The Laotian restaurant at the end of the universe; the macro problem with Project 2025; the Spanish restaurant at the end of the Rapid Ride G Line
Our lackadaisical spots on the beanbag and the floor respectively
I’m All Lost in …
The 3 things I’m obsessing over THIS week.
#50
1) On Saturday night, my longtime pal Amy, visiting from Portland and crashing at my place, suddenly got a second wind. She was pooped after Day Three of her writing conference, and I was still coming down from my recent trip to D.C./ NYC./ and Mississippi. And so, here we were about to call time, when at Amy’s suggestion, we leapt up from our respective lackadaisical spots on the beanbag and floor and headed out in search of a night cap.
Where to go? My apartment building is located on a short stretch of street zoned Neighborhood Commercial (NC-1), making my block a brief oasis of multi-story housing, the-three-restaurants-I’ve-been-to-a-hundred-times, and some retail in an otherwise dormant neighborhood. Street after street, most of my neighborhood is zoned nearly exclusively for single family homes.
There is, however, one kindred-spirit corner just two blocks north of my building, a fleeting island of last-ditch NC-1, awkwardly separated from my aspirational block by more of Seattle’s ubiquitous single-family zoning.

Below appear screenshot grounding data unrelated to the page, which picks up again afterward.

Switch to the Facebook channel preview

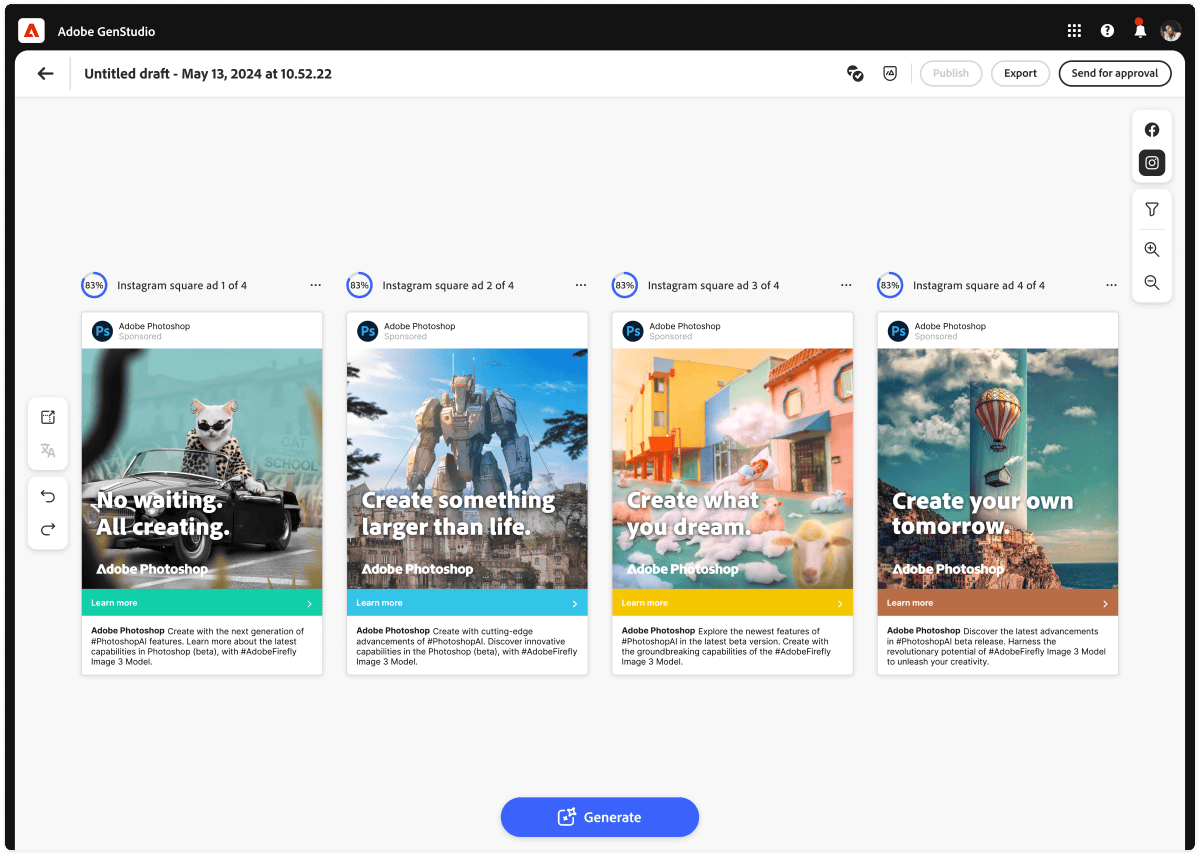1152,130
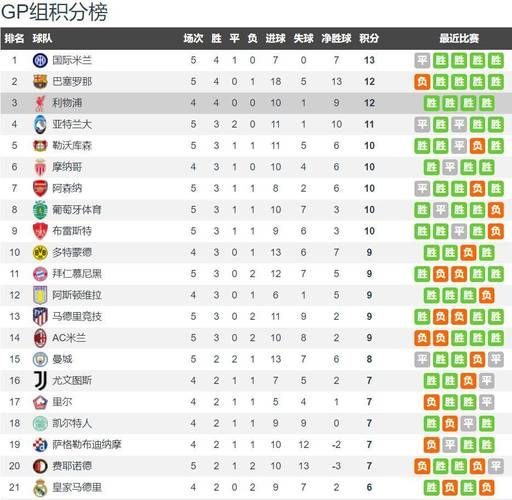Screen dimensions: 512x500
Task: Click the Liverpool club crest
Action: 40,103
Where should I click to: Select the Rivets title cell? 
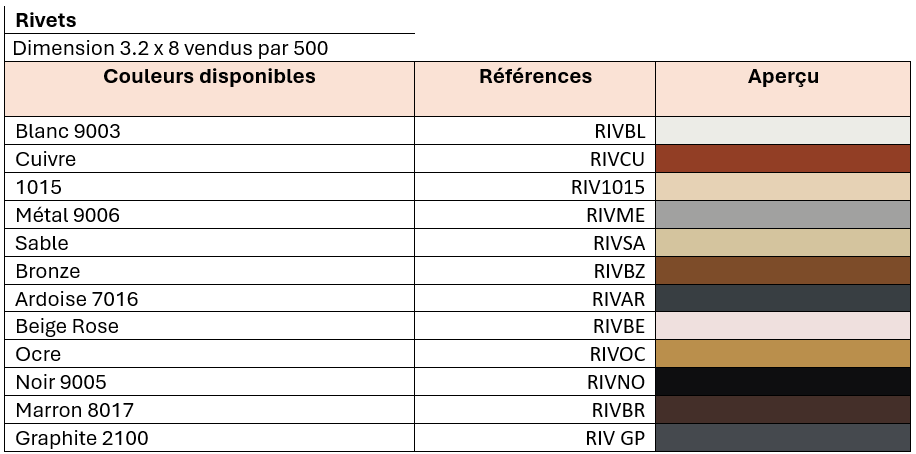coord(46,20)
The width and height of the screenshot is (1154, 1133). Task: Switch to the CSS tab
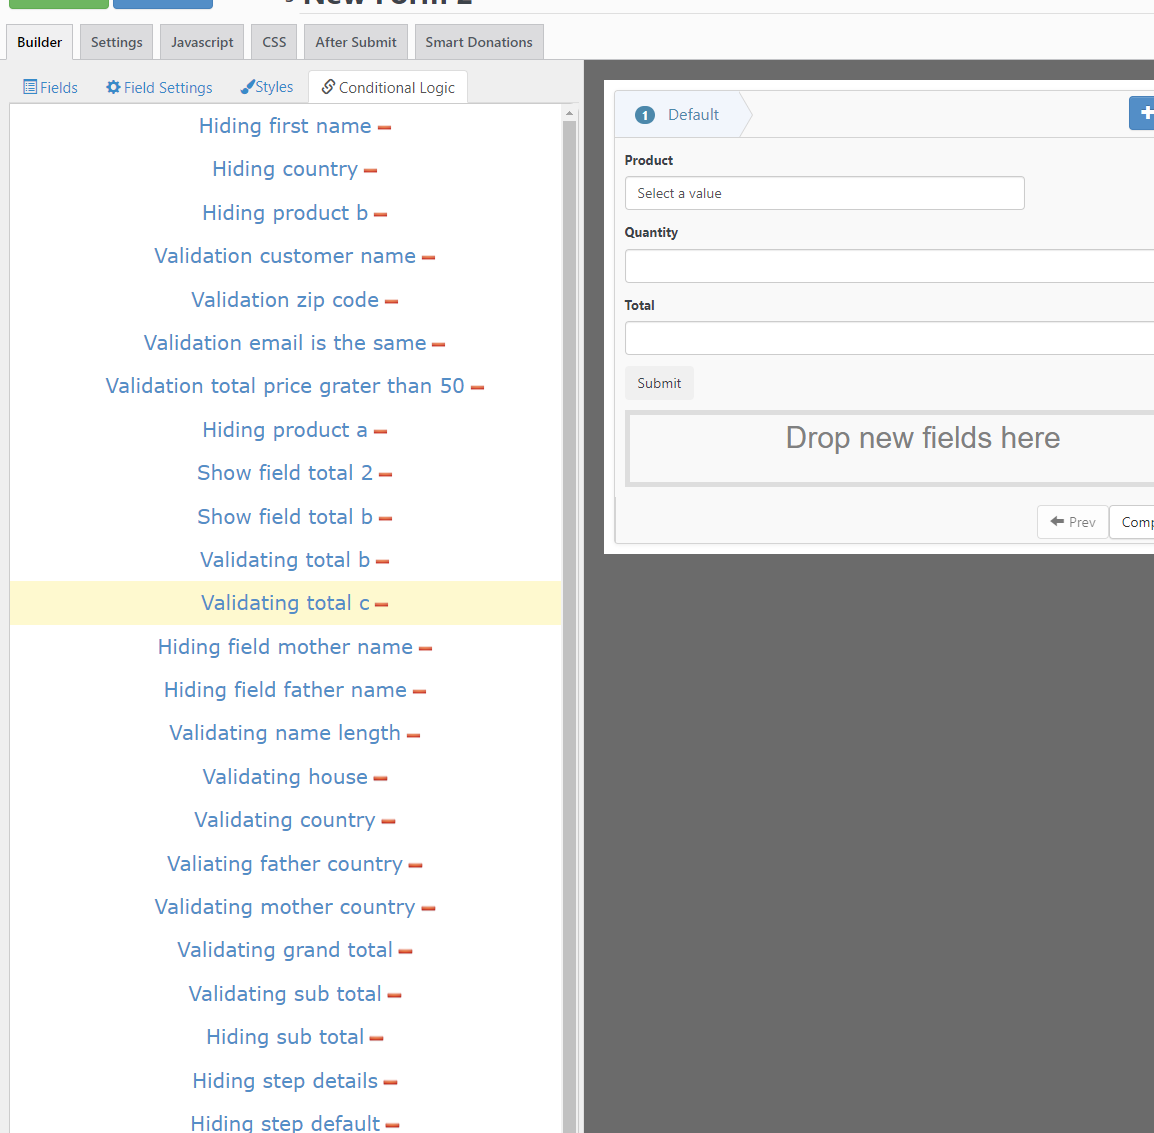(273, 42)
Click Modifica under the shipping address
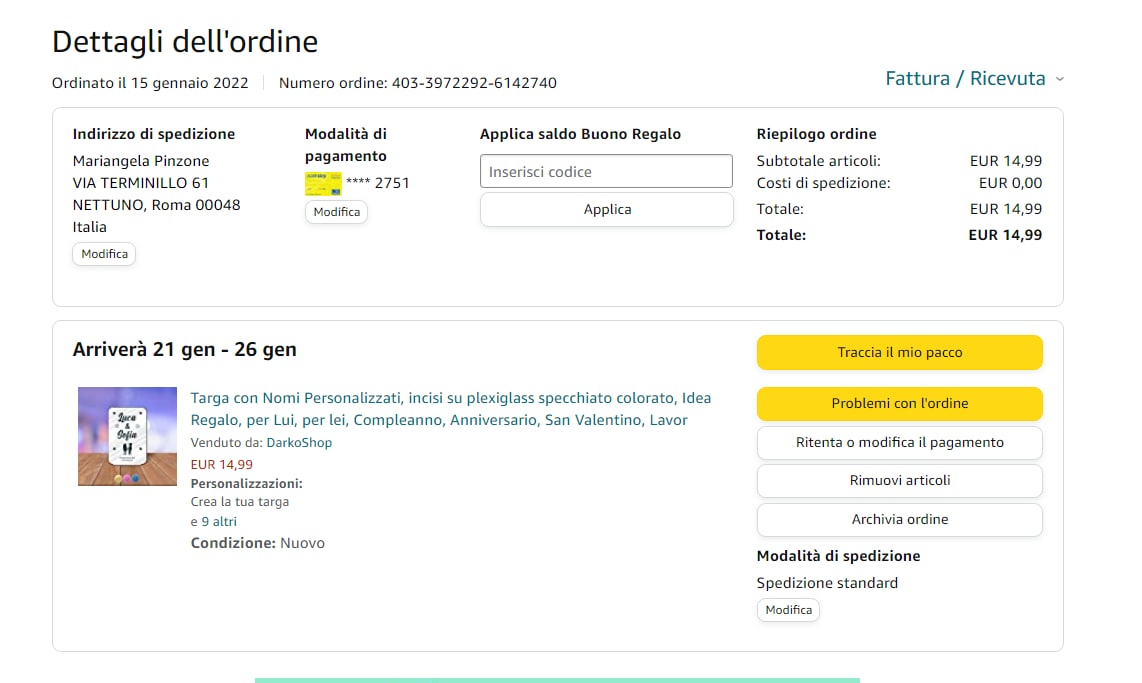The height and width of the screenshot is (683, 1142). point(104,254)
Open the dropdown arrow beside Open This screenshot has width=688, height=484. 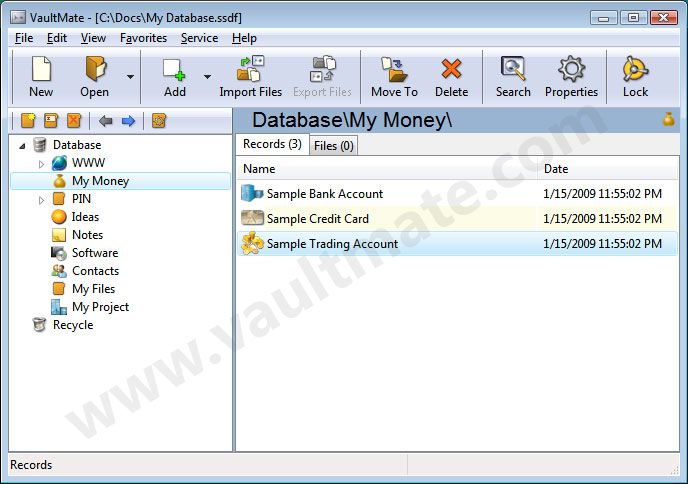pyautogui.click(x=130, y=76)
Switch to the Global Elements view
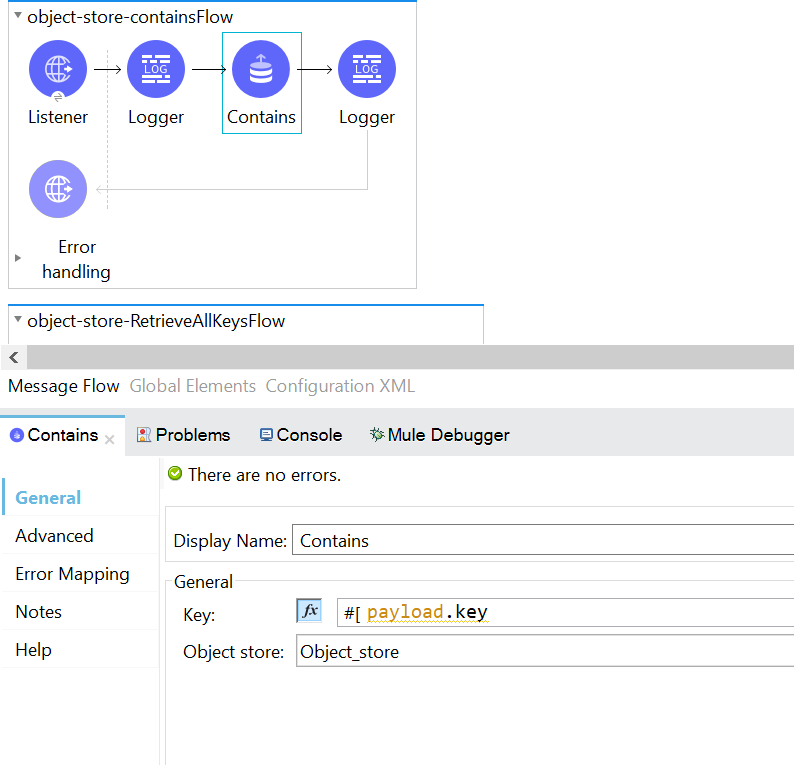The width and height of the screenshot is (794, 765). [x=192, y=386]
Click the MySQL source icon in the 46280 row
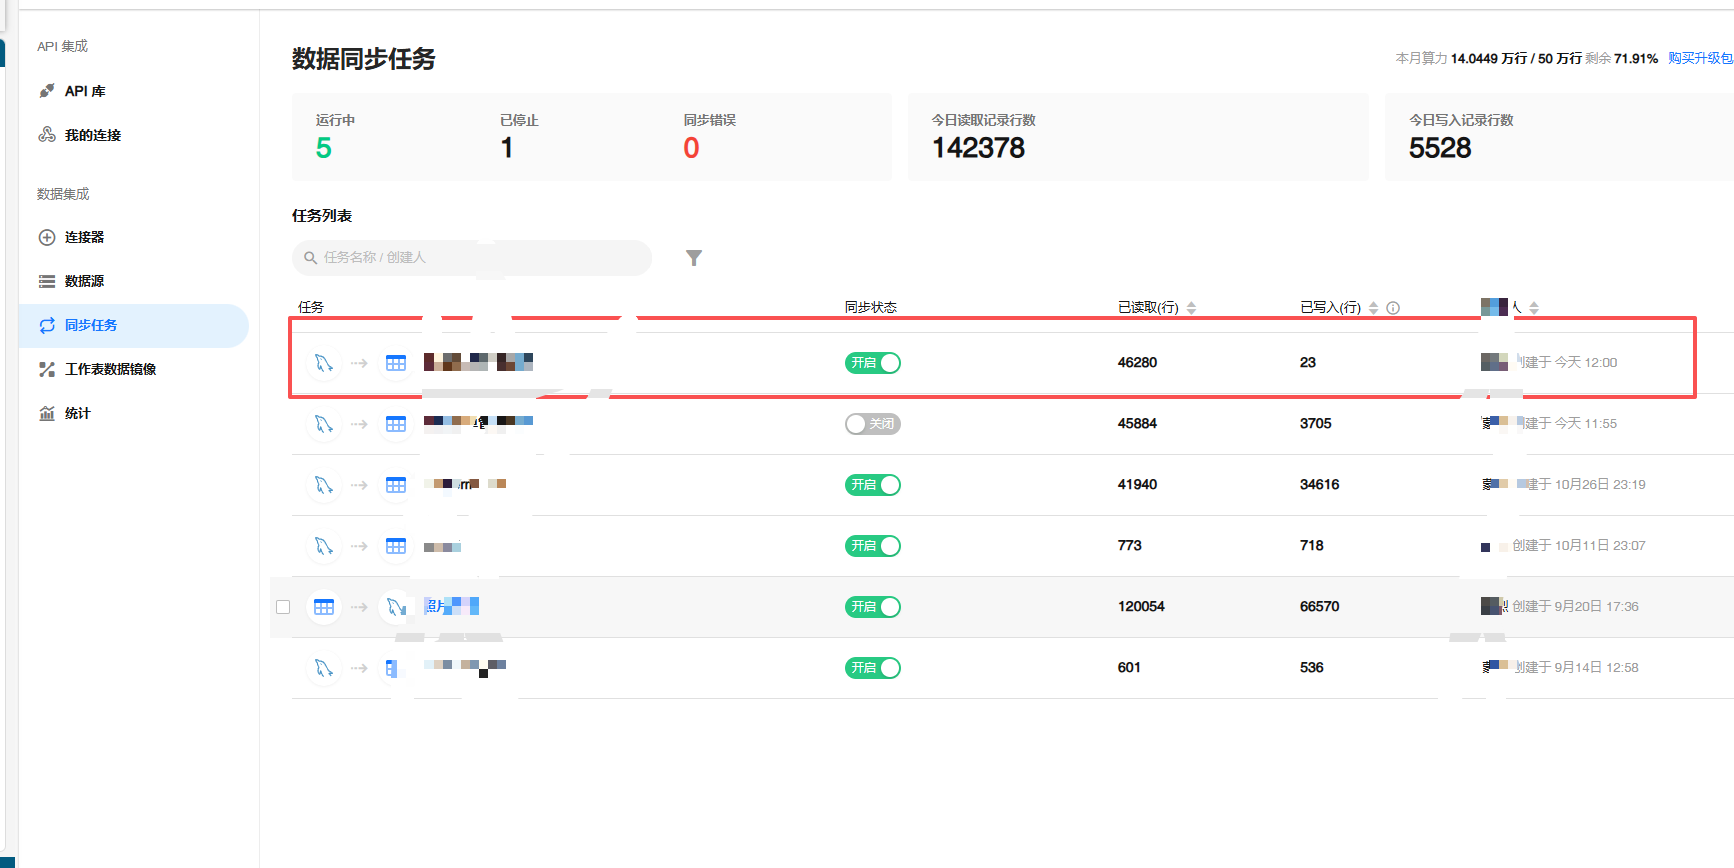This screenshot has width=1734, height=868. coord(323,363)

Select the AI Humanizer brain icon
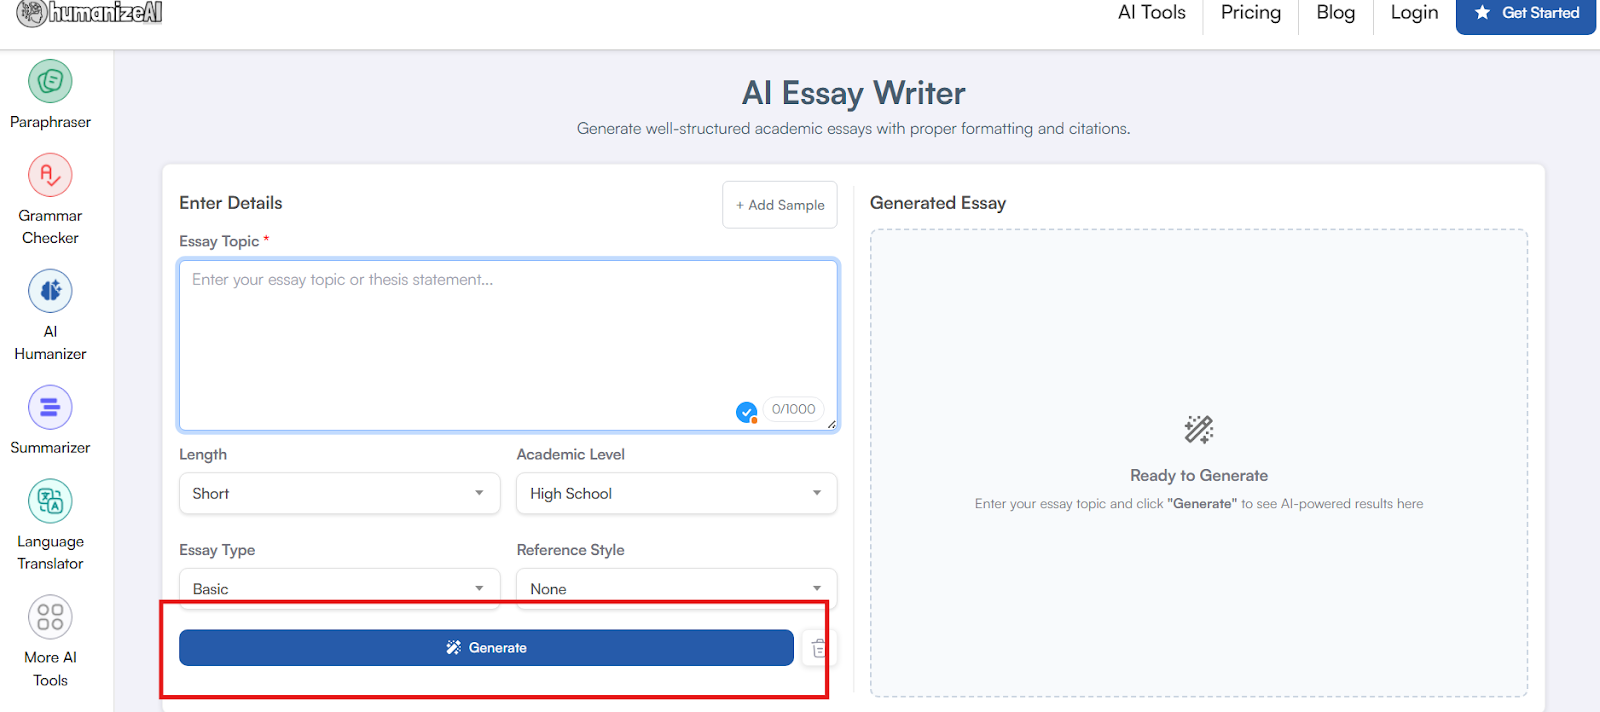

The listless streetscape between my building and said lit outpost is enough of an existential barrier that I rarely venture that way; my district’s main commercial hub—”The Drag”—is a 15-minute walk in the other direction to the south, so despite the propinquity of the commercial zoning satellite directly to my north, I hardly ever walk past it, even by default. This, it turns out, has been a consequential miscalculation.
For here lies Taurus Ox , an exciting and casually fancy Laotian restaurant. Their ginger, chile, and lemongrass expertise emphasizes burgers and pork dishes, but there are two vegan entree options as well (including a yellow curry with squash, eggplant, and mushrooms).
There was a boisterous crowd of well-to-do 20-somethings hovering on the sidewalk outside (exactly what the neighborhood fears!) and lively groups of friends crowded around the 10 tables inside when Amy and I arrived at 9 o’clock; all this alluring commotion in a neighborhood where the surrounding zoning mandates early bedtimes. To my surprise, the friendly staff invited us right in, ushered us to a small bar in back by the bustling, flaming kitchen, and warmly catered to our evening hunger for drinks, snacks, and tentacular conversation.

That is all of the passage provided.